The clear take-away is that for a woman similar to those in this study, the decision to undergo bilateral mastectomy might be reasonable if the goal is to prevent having to go through the trauma of another breast cancer diagnosis. If the goal is to reduce the overall mortality from breast cancer, bilateral mastectomy is not warranted.
The fourth article appeared in the NEJM. It was not a study but an essay in the Medicine and Society section: Race-Based Screening under the Public Health Ethics Microscope — The Case of Prostate Cancer. This article is just worth a read and a ponder. I wonder if we are at the point that what has become acceptable in medicine – and is mostly correct – occasionally works against us. Has perfection become the enemy of the good, or has perfection won out over pragmatism.
The two conflicting forces discussed in this article is that we have accepted that “race is a social construct.” To argue against this in polite, academic medicine company is to risk censure. We also accept that “ancestry” is important. Over the last 50,000 years, humanity has evolved. People whose ancestors come from different parts of the globe, with different seeding and selection pressures, have different distributions of genetics and disease. Think of lactose intolerance, sickle cell disease, multiple sclerosis, BRCA mutations, Tay Sachs. You can google maps of the prevalence of HLA-B27 in the population.
Race and ancestry overlap, but they are not the same thing. This is a good primer on the topic.
This NEJM article looks at the sticky situation of prostate cancer in the US. The article notes:
In the United States, self-identified Black men have the highest prostate cancer incidence and related mortality and are almost twice as likely as self-identified White men to die from the disease. Conversely, self-identified Asian American men have the lowest incidence and mortality. Men who identify as Hispanic or Latino have prostate cancer incidence and mortality similar to those of non-Hispanic White men. However, self-identified Hispanic men are 54% more likely to be diagnosed with metastatic disease at the time of presentation, and in this group, those who identify as Hispanic Black face the highest risk of metastatic disease. Given these differences, it’s not surprising that the question of whether to include race or ethnicity in risk assessments for screening has become a public health issue over the past decade.
The article asks whether we should ignore this data because the cause of the disparities is societal rather than biological and that enshrining it into guidelines and algorithms may introduce bias. Or, they ask, can we, intelligently, utilize it. Probably, from the way I introduce this, you can tell where I come down. Give the article a read and decide for yourself.

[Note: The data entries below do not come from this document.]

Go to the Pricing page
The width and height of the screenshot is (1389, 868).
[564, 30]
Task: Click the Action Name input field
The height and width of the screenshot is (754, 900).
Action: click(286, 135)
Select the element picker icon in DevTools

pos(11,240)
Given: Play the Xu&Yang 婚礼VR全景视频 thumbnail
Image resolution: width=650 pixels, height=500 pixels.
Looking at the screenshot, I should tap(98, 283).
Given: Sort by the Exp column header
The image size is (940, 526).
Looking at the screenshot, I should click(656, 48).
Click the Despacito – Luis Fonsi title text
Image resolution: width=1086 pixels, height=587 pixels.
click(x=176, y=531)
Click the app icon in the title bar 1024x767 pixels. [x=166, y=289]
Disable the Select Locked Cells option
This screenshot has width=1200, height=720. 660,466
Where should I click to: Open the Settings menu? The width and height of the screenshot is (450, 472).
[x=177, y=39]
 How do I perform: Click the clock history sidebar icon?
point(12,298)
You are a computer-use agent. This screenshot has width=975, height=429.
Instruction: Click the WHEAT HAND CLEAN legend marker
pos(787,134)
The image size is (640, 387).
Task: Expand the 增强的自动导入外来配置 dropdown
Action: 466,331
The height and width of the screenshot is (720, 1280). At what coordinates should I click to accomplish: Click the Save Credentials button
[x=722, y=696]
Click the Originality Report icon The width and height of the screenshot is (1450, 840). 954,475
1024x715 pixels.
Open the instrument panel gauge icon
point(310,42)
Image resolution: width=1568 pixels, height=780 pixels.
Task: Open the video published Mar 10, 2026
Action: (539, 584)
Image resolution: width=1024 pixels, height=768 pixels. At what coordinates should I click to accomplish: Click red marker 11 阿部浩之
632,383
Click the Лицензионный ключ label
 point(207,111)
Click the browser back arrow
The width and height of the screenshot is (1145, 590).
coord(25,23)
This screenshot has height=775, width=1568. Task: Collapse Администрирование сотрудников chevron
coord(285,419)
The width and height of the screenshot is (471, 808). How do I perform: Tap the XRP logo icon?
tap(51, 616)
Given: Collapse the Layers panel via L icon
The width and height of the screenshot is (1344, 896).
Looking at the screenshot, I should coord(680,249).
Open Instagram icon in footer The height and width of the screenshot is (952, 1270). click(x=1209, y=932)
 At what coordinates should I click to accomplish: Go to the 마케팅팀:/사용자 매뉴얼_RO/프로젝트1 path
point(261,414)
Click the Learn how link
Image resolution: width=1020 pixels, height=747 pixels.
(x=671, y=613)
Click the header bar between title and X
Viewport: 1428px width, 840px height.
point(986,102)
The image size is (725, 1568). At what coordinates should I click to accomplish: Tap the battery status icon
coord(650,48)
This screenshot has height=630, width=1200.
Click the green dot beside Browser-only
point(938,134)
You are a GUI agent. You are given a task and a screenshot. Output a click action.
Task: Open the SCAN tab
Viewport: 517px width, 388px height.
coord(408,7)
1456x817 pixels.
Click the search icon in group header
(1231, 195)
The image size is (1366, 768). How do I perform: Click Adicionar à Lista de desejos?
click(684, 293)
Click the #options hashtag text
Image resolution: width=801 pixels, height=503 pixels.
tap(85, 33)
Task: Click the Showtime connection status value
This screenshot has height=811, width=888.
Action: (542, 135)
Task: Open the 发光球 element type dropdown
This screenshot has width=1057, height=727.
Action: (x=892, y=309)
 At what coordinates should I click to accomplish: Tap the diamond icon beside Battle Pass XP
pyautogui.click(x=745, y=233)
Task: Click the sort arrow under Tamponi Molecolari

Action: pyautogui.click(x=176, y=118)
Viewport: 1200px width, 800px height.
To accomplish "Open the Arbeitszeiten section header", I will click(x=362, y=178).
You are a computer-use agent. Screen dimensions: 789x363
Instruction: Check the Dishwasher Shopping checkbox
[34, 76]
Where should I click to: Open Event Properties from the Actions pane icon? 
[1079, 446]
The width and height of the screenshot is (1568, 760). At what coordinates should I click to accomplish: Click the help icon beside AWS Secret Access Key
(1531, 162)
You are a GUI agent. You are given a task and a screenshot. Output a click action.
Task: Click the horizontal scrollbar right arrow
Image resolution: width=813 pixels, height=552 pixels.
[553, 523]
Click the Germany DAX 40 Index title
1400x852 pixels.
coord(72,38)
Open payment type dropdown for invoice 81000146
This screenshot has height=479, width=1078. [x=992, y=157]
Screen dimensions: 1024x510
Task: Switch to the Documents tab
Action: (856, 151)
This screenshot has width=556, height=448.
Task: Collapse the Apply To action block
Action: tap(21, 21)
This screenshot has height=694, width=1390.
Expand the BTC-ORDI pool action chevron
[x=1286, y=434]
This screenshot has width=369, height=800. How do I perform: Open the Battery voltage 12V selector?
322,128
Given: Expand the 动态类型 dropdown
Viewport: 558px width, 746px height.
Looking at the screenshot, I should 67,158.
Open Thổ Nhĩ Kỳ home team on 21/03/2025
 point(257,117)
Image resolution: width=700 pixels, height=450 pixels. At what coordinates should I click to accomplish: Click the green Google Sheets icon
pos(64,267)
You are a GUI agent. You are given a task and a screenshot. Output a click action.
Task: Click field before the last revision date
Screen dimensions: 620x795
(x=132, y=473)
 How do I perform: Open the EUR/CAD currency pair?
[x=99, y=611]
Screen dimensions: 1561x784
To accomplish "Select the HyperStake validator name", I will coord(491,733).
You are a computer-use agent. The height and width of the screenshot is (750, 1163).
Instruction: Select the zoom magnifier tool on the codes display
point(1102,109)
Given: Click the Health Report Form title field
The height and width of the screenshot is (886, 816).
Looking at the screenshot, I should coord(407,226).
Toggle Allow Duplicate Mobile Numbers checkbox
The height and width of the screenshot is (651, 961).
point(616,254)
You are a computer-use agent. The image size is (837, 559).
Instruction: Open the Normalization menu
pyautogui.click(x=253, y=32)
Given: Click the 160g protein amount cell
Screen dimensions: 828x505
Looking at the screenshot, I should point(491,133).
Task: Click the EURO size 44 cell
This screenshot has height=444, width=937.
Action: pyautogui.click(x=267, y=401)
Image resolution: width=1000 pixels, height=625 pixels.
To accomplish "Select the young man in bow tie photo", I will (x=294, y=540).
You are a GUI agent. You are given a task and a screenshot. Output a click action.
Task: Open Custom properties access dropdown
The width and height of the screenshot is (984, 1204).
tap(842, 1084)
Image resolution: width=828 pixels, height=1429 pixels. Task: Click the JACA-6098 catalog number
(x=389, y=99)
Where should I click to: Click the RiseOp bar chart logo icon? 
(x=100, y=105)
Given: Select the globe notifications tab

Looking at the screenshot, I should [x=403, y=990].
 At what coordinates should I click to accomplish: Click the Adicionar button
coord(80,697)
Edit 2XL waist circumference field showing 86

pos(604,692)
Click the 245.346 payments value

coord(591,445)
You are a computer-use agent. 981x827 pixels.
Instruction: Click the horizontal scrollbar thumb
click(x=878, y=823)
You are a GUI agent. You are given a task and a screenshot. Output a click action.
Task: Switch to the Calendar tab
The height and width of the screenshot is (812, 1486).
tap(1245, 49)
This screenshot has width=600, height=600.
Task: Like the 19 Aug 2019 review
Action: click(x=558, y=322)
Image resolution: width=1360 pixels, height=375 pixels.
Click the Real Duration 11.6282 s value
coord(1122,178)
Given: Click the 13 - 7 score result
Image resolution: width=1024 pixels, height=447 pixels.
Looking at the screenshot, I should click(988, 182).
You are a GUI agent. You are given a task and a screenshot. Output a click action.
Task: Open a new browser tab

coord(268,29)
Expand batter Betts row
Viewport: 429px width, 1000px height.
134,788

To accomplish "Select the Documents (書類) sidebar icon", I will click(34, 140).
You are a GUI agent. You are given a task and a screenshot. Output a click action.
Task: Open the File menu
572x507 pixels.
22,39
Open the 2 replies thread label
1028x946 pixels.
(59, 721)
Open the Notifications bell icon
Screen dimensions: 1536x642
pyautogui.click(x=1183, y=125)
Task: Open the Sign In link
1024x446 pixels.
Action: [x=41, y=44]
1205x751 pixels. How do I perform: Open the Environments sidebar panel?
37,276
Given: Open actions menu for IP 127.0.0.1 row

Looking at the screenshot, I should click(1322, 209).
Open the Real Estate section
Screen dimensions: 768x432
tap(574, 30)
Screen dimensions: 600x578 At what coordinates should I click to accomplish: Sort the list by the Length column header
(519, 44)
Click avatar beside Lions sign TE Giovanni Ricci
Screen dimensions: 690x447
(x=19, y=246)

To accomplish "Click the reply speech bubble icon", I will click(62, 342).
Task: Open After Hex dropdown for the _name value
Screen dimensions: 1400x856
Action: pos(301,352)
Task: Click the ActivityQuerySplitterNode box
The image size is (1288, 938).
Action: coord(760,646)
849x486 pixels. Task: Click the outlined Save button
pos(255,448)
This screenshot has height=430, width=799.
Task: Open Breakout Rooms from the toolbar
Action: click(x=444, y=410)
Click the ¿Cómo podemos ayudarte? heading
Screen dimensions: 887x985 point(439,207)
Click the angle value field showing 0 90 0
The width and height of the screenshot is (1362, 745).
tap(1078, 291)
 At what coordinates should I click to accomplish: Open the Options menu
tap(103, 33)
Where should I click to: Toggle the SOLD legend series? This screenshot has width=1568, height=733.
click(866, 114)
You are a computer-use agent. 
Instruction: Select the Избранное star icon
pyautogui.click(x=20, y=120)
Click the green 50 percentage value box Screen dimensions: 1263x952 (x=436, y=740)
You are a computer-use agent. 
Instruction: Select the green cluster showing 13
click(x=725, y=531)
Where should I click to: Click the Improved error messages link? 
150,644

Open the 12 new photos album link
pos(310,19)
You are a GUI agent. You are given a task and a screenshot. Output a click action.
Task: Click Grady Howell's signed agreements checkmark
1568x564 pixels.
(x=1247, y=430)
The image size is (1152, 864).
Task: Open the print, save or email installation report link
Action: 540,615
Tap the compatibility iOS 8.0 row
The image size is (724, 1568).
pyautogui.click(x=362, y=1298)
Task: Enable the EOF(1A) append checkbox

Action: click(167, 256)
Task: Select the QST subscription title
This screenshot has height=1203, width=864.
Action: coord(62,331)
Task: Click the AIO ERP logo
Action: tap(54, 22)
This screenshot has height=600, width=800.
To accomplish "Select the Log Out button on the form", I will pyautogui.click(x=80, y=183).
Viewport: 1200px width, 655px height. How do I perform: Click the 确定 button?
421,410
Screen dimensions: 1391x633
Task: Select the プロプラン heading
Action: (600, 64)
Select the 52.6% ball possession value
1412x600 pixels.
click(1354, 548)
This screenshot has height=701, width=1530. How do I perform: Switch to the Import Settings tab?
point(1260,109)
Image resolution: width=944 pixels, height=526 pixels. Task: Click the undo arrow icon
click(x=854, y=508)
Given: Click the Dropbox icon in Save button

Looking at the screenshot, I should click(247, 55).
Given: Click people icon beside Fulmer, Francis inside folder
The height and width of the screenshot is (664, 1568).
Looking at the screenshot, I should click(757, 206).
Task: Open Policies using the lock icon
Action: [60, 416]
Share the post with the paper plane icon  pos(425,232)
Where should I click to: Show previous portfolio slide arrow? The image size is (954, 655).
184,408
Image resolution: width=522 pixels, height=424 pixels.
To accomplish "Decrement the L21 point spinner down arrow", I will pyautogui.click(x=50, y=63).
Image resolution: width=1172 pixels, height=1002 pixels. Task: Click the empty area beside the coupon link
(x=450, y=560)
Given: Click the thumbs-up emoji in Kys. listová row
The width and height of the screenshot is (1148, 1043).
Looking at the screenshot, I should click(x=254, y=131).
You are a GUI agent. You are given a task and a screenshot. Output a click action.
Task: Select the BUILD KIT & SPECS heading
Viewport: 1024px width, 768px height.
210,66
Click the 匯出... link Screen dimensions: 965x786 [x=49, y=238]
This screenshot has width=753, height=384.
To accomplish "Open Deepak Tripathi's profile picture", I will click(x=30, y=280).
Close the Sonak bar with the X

Writing a piece like this reminds me of the transcendently good weekly summaries of the medical literature Richard Lehman once wrote. I could write these every week for the next 50 years and never approach his balance of pith, wit, insight, and intelligence. I learned so much from him. He used to finish with a botanical note. In his honor, I will finish mine with a baseball factoid.
Ichiro Suzuki’s batting average hit .300 in his 10th career at-bat. For the remainder of his playing days, his career average never fell below that mark.
Thank you, Dr. Cifu, I enjoyed the post.
This was great! Is this a new thing, cuz I don’t recall seeing this before. I read TWIC by Dr. Mandrola religiously, but no longer have the time/energy/inclination to keep up with GIM literature, so a series like this would be a welcome update. This could become “TWIGIM”.
The longitudinal cancer study is interesting. The y axes is log scale, so those 6 types of cancers in the included graph here have actually exploded in incidence. But before we infer “increased (unnecessary) diagnosis” vs “improved treatment” to account for those generally flat mortality curves, we need to know if effective treatments have in fact been developed over the timeframe, for each of those cancer types (by organ system, let alone cell type). And I don’t know the answer to that.